What is expected:
Locate each line in the entries below that contains the string "icon" and copy those lines out. Letter case must match.

*** Extracted records ***

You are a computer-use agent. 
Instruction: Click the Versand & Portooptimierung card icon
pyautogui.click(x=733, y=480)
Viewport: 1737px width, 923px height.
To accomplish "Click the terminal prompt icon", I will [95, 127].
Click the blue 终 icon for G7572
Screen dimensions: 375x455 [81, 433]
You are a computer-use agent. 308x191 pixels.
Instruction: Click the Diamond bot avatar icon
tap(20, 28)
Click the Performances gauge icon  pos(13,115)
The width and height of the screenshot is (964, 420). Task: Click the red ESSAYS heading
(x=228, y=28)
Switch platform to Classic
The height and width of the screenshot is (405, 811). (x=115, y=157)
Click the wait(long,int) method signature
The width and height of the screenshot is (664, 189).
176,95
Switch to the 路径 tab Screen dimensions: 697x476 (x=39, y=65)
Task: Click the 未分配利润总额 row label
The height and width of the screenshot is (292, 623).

***

Full output:
Instruction: Click the Versand & Portooptimierung card icon
To accomplish "Click the terminal prompt icon", I will [95, 127].
Click the blue 终 icon for G7572
Instruction: Click the Diamond bot avatar icon
Click the Performances gauge icon  pos(13,115)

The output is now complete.